御曹司様、あなたの子ではありません!~双子ベビーがパパそっくりで隠し子になりませんでした~
久道家と匹敵する良家との繋がり、血の結びつき――政略結婚こそ皇樹さんを代表の座へ後押ししてくれるという。

逆に言えば、政略結婚をしなければ、皇樹さんは次期社長になれないかもしれないということだ……。

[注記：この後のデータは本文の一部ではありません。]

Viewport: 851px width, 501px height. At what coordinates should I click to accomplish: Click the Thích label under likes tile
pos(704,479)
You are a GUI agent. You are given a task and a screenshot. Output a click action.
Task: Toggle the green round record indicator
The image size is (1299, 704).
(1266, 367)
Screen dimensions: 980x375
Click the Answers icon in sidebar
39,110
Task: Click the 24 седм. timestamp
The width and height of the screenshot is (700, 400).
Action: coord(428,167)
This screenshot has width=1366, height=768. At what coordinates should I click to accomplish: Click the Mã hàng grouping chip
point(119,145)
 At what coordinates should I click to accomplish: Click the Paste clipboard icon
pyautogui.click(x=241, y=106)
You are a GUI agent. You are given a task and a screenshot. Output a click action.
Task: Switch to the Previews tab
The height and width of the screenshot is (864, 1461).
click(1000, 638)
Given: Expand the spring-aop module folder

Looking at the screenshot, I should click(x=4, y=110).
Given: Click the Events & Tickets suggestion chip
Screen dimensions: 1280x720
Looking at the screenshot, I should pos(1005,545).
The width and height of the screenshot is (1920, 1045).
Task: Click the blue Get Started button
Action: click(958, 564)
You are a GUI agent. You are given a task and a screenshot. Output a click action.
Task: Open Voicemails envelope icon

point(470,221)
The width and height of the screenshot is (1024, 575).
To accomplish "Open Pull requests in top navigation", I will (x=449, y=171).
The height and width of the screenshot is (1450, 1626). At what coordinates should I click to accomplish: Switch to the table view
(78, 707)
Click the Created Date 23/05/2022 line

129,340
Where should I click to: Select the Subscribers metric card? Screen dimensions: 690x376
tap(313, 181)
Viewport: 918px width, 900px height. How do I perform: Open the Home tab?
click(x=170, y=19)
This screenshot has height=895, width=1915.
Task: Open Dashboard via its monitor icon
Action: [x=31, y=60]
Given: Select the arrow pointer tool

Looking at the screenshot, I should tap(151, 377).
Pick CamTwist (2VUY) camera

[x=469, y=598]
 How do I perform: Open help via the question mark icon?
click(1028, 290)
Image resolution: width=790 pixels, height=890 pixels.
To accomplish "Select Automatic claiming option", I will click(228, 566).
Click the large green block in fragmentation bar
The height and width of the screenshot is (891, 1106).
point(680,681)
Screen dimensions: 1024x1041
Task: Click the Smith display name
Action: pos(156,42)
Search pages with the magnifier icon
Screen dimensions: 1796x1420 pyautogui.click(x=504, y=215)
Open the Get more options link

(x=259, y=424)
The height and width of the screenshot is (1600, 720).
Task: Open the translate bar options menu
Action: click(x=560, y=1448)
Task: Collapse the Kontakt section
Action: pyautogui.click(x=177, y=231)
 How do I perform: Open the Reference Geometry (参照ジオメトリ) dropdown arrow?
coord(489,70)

『皇樹はすでに、イギリスに住む良家の令嬢との婚約を進めている』

そう聞かされ、ショックを受けながらも、やはりと思ってしまった自分がいた。

『どうにもならない政略結婚だったのです。ようやく皇樹は受け入れ、正しい人生を歩み始めてくれました』

私と彼では到底釣り合わない。私たちがどれだけ深く愛し合おうとも、周囲の人間は認めてくれない。自覚があっただけに反論できなかった。

彼の隣を歩くには、私はあまりにも分不相応だ。

『あなたが本当に皇樹を愛しているならば、どうか邪魔をしないであげてほしい』

正論を突きつけられ、納得するしかなかった。

彼だって苦しんで決断したはずだ。私と一緒になろうと最後まで尽力してくれたに違いない。

とはいえ、会社の存続をかけて、何万人という従業員たちの生活を背負って、自身のエゴを貫き通すわけにはいかない。